Abstract

In recent years, religious objectors in high-profile religious liberty cases such as Burwell v. Hobby Lobby and Zubik v. Burwell have claimed that government policy would force them to become complicit in the moral wrongdoing of third parties. In their article Conscience Wars: Complicity-Based Conscience Claims in Religion and Politics, 124 Yale L.J. 2516 (2015), Professors Douglas NeJaime and Reva Siegel argue that these complicity-based religious liberty claims should be disfavored. According to their theory, complicity-based claims differ from other religious liberty claims in both form and social logic because they impose material and dignitary harms on third parties.
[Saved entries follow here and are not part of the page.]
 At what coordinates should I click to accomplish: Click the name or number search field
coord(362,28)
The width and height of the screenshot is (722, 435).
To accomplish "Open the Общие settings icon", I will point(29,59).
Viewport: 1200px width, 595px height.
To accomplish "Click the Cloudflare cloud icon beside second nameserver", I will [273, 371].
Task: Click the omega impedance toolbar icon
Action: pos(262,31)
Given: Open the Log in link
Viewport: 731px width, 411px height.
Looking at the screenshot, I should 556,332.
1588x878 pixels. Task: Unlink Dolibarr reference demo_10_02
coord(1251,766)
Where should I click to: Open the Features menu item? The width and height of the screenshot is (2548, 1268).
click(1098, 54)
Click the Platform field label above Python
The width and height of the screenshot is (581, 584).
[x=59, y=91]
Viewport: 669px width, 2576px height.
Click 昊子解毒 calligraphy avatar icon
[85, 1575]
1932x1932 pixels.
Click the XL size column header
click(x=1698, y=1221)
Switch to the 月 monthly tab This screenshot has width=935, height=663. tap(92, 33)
This article argues that NeJaime and Siegel's third party harm theory is fundamentally flawed, and that complicity-based religious accommodations are both a traditional and necessary part of the American legal framework. Part I examines past Supreme Court precedent in the area of free exercise and finds significant support for complicity-based accommodations. Part II reevaluates the magnitude and legitimacy of the asserted third party harms, then weighs the inconveniences imposed on third parties against the injuries to religious objectors should accommodations be weakened or withdrawn. Part III contends that culture war conflicts will not be resolved through the elimination of religious accommodations in the complicity context, and proposes a subsidiarity-based alternative to imposing coercive legal penalties on religious objectors.